The report shows a global demand for natural gas as illustrated in the following graph. The orange solid line shows the demand according to the DP Unconstrained scenario and the orange dotted line shows the demand according to DP Existing FID (note the y-axis starts at 4 trillion Nm3 per year). It is clear to see that both scenarios are around 20% above the consensus value drawn up by key players and experts - this is very high.

According to the scenarios mentioned, global LNG trade would develop as follows - see the following chart. The orange solid line represents the DP Unconstrained and the orange dotted line the DP Existing FID scenario. The values for global LNG trade are > 70-80% higher than those of other major market players such as Shell, BP or the IEA.

These two scenarios (DP Unconstrained and DP Existing FID) lead to the following very implausible, sometimes bizarre, statements:
- Norway stops pipeline exports to the EU and instead exports around 150 bcma of LNG - this is based on a current level of 6 bcma of LNG exports. Why Norway should end pipeline exports is not clear from the report;
- Russia imports approx. 75 bcma LNG in 2050. Why Russia should import LNG remains unclear;
- Japan imports approx. 120 - 130 bcma in 2050 - from a current level of 85 bcma, which is trending downwards. This with an ageing and declining population;
- Pakistan will import approx. 75 bcma in 2050; currently 10 bcma. In Pakistan, demand will undoubtedly increase but not to such an extent as LNG will simply be too expensive. This is a question of affordability;
- Central Asia imports 30 bcma of LNG even though there is no access to the sea - except Georgia;
- All regions in Africa import significant amounts of LNG although some countries currently export LNG and there are still sufficient gas reserves;
- North Africa (Algeria etc.) is expected to export 150 bcma according to the DP Unconstrained scenario - several times the current level - despite significantly falling production, sharply rising domestic demand and a lack of feed gas for LNG in these countries;
- Southern African countries (Tanzania and Mozambique) will not export LNG despite Coral FLNG recently coming online and additional LNG liquefaction plants under construction;
- Belarus, Moldova and Ukraine will export LNG although none of these countries have LNG liquefaction plants in operation and no such plants are planned;
- South Asian countries such as Bangladesh, Afghanistan, Bhutan, Sri Lanka, Maldives and Nepal will export LNG. How this will work remains unclear;
- Canada is to export 150 bcma. Although Canada will certainly export more than at present, the volume mentioned seems to be far too high;
- India's imports are expected to be 260 bcma in the DP Unconstrained scenario and 230 bcma in the DP Existing FID scenario; India will certainly increase LNG imports considerably in the foreseeable future, but not to this extent, as this is a question of affordability.

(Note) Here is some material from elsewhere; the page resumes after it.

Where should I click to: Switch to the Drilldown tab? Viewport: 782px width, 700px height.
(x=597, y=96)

The sometimes bizarre results quoted are just some of the highlights but the main argument is that the figures quoted for both LNG exports and LNG imports are simply not credible.

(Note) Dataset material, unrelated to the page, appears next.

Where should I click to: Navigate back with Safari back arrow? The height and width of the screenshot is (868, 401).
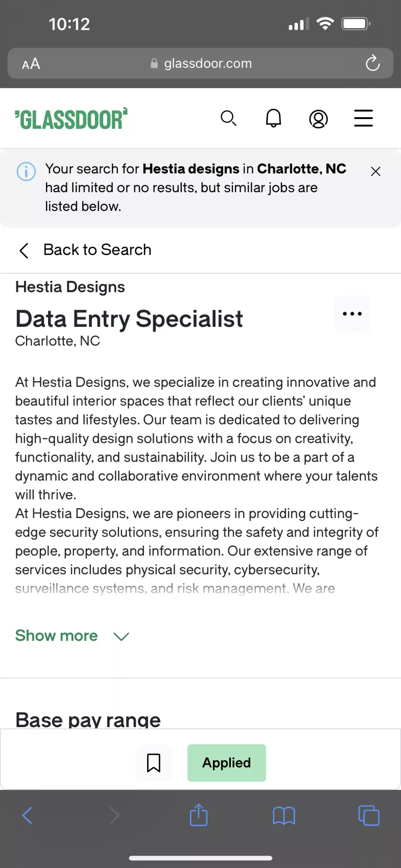[27, 815]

The main difference between the DP Unconstrained and DP Existing FID scenarios is a huge increase in LNG exports from the US. The impact is twofold: on the one hand, gas demand in the importing countries is expected to increase and, on the other, US LNG is expected to replace LNG supplies from other countries. As a consequence, natural gas production in these countries is expected to fall. The difference in volume between the DP Unconstrained scenario and the DP Existing FID is approx. 150 bcma in 2030 and 340 bcma in 2050.